» EXTRAIT CHOISI
────────────────────

Dès l’adolescence, Céline se montre angoissé par la mort – ce qui est commun –, et soucieux de ne pas noyer cette angoisse sous la parlotte – ce qui l’est moins. À quinze ans, étudiant en Angleterre tandis que sa tante Joséphine agonise, il écrit à ses parents : « Aussitôt que l'échéance finale sera arrivée, écris-moi un mot ou envoie-moi un télégramme. “Mort” suffit. En un mot, puisque tout espoir est perdu… »
« “Mort” suffit » ! Cette idée qu’en bavardant on masque la fatalité qui, en coulisses, fait de toute vie une « mort à crédit », Céline n’y renoncera jamais. C’est à partir d’elle qu’il fomentera son acerbe critique sociale, virulemment anarchiste, d’une perspicacité à toute épreuve tant que la paranoïa antisémite ne s’en mêle pas. Cette lucidité en fera un des rares précurseurs de la critique du Spectacle que Debord, par d’autres biais et selon un tout autre système de références, a poussée à son comble.

Les lecteurs de Voyage au bout de la nuit se souviennent de la déclaration de foi anarchiste de Bardamu qui ouvre le roman. Mais a-t-on remarqué que l’intervention primordiale d’Arthur Ganate est frappée au sceau du pessimisme le plus froid concernant la propagande du progrès : « Siècle de vitesse ! qu’ils disent. Où çà ? Grands changements ! qu’ils racontent. Comment çà ? Rien n’est changé en vérité. Ils continuent à s’admirer et c’est tout. » Tout Céline est déjà là, qui critiquera dans les années 50 la télévision, la radio et la publicité comme machines à abrutir en flattant la vanité humaine des « perruchelets paoniformes ».
La guerre de 14, bien sûr, appose un poinçon de sang au pessimisme substantiel de Céline. Il a, comme il l’écrit dans Voyage, « l’imagination de la mort », les autres non. Ce qui signifie qu’il ne se paye pas de mots, les autres si. À Joseph Garcin, qui a connu comme lui cet « enfer dont il ne faudrait pas revenir », il écrira le 1er septembre 1929 : « Vous avez saisi l'essentiel, le reste n'est que fatras de mots sans portée... ».

Dès 1916, dans une lettre à son père où il raconte avoir lu tous les journaux parus en France, il témoigne de son incroyance radicale en toute propagande, remarquant comme le mensonge s’appuie sur un certain style faisandé qu’il passera sa vie à vitupérer : L’« éloge pompeux de réformes qui s'imposent », s’accompagne « de phrases cascadeuses, ridicules de rhétorique empanachée ». Et 40 ans avant le « Ne travaillez jamais » de Debord, Céline avoue : « On prétend que le travail anoblit, je prétends qu'il avilit. »

────────────────────

» CONSIGNE
Répondez brièvement à ces questions sur l'extrait consacré à Céline :
(a) Quel âge a Céline quand il écrit à ses parents au sujet de sa tante Joséphine ?
(b) À qui écrit-il le 1er septembre 1929 ?
(c) À qui est adressée la lettre de 1916 où il raconte avoir lu tous les journaux parus en France ?

» DONNÉES AFFICHÉES
────────────────────

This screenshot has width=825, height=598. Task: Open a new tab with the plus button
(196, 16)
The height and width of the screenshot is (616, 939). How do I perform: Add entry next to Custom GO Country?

────────────────────

» RÉPONSE RÉDIGÉE
(a) Quinze ans.
(b) À Joseph Garcin.
(c) À son père.